I also agree with you, if you don’t mind missing on some potential users, keeping the interfaces Clojury is nice, I also do like that of Riemann, and keeping Datalevin an edn query, edn result, instead of switching to JSON or something else is in good spirit of staying committed to Clojure.

2 Likes

We opened sourced a C implementation of the EDN reader a few years ago, but it’s invisible because it’s integrated into a ruby gem. (We needed to consume EDN from legacy Rails code; this was ~100x faster than the pure Ruby gem that existed at the time.)

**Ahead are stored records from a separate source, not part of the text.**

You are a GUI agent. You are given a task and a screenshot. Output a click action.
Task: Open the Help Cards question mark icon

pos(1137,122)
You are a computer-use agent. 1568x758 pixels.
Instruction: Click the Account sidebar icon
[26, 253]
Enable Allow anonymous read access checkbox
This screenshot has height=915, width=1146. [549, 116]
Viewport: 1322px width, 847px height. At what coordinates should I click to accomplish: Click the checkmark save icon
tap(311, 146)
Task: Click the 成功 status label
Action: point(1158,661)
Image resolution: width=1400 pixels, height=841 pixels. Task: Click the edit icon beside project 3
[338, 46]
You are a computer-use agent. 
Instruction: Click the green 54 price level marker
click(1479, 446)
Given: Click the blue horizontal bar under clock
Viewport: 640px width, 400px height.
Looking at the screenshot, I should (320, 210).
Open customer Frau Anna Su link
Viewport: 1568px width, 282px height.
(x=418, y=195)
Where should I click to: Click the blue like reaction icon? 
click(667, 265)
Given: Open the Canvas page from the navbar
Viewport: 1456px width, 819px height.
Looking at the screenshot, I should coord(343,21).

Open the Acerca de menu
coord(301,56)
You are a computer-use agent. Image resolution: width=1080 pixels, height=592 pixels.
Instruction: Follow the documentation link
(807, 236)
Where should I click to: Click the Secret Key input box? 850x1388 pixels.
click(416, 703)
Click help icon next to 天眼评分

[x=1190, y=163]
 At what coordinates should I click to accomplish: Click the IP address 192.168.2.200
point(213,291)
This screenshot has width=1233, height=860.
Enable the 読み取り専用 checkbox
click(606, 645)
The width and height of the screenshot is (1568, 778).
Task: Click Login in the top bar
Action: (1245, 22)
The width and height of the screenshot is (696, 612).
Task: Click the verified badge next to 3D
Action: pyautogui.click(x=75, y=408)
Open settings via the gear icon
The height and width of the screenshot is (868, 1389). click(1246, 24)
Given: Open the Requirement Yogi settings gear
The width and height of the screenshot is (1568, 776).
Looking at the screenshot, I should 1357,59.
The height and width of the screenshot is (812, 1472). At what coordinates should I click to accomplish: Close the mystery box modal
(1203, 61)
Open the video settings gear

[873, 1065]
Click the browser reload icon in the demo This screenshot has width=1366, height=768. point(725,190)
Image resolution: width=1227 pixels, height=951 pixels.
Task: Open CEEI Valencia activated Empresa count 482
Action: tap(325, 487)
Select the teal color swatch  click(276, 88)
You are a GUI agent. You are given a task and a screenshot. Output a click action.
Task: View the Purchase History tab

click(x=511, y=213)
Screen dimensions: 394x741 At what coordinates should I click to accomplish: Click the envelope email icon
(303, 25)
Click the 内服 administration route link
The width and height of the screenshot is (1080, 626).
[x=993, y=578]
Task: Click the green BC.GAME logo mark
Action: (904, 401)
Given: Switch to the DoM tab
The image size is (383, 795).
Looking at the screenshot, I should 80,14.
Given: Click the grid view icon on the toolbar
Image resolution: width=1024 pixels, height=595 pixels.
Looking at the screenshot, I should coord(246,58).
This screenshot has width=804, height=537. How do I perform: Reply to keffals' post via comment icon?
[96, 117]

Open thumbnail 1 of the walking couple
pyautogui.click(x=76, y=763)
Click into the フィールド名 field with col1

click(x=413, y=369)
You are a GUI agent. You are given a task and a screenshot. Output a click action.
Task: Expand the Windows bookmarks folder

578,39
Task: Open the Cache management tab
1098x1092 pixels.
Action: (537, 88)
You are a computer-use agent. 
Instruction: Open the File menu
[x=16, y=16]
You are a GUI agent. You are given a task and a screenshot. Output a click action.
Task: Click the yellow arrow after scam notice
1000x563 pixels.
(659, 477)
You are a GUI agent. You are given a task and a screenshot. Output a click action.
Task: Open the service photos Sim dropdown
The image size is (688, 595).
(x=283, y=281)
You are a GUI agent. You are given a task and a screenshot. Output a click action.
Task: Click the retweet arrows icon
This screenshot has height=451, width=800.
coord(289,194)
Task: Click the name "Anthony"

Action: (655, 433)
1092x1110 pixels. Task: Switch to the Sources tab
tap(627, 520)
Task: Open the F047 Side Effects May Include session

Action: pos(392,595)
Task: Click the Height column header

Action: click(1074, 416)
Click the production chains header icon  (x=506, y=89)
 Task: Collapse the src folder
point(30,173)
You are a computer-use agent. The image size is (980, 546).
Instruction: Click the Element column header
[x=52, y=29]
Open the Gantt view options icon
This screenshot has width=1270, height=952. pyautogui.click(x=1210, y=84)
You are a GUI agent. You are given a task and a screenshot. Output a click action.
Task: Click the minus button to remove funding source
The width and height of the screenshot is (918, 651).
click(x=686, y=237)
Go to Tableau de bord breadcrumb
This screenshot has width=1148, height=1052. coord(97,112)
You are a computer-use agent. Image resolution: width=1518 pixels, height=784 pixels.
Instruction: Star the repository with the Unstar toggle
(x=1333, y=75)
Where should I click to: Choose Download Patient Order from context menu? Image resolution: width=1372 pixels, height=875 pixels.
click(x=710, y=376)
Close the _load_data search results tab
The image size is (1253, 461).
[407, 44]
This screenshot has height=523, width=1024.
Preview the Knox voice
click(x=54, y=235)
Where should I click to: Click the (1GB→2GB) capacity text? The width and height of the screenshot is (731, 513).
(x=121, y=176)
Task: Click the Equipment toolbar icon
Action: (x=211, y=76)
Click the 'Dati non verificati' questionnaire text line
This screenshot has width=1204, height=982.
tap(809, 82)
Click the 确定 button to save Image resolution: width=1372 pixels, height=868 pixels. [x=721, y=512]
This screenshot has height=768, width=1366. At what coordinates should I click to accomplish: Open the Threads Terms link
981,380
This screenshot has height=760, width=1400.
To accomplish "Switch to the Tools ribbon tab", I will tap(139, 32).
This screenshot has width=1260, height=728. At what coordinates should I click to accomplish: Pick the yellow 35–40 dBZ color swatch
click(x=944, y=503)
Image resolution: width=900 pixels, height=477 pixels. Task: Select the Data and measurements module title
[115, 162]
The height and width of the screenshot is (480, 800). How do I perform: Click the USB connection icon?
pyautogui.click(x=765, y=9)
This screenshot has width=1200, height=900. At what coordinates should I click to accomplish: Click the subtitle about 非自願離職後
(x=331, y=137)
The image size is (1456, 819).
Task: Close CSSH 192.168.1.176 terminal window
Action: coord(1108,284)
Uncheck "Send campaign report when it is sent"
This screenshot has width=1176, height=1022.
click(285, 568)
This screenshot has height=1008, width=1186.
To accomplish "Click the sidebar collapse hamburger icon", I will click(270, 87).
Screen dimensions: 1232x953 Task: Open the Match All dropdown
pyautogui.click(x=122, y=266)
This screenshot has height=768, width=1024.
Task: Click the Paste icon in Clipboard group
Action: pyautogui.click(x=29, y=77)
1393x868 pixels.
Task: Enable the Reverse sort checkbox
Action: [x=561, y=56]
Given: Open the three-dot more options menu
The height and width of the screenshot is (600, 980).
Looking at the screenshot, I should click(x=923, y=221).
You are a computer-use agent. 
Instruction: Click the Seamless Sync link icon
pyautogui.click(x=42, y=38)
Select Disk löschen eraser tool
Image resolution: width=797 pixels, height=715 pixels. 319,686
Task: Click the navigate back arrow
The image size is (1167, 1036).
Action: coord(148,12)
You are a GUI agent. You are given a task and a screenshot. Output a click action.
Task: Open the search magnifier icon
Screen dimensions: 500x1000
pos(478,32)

If you want to build your own C EDN reader library, you might want to start there. Note, though, that it’s unclear what the EDN data structures should map to in C because there are no universal versions of the container types in that world. For example, whatever set library you might choose/build won’t be everyone’s favorite. :man_shrugging:t2:

2 Likes

I think if we really want to share the benefits of Clojure with other runtimes, we need something like Flat Buffers for Clojure data structures. Not just EDN but chunked seqs and shared persistent data structures built right on top. Then, ideally, we could have different host environments in, for instance, Wasm, sharing Clojure persistent data structures and banging on that data in parallel, while still adhering to the concurrency semantics of Clojure. Then you could use Clojure-Rust to do some heavy crunching and then do zero-copy deserialization from CLJS in the same Wasm environment. It might work in a Truffle shared runtime too.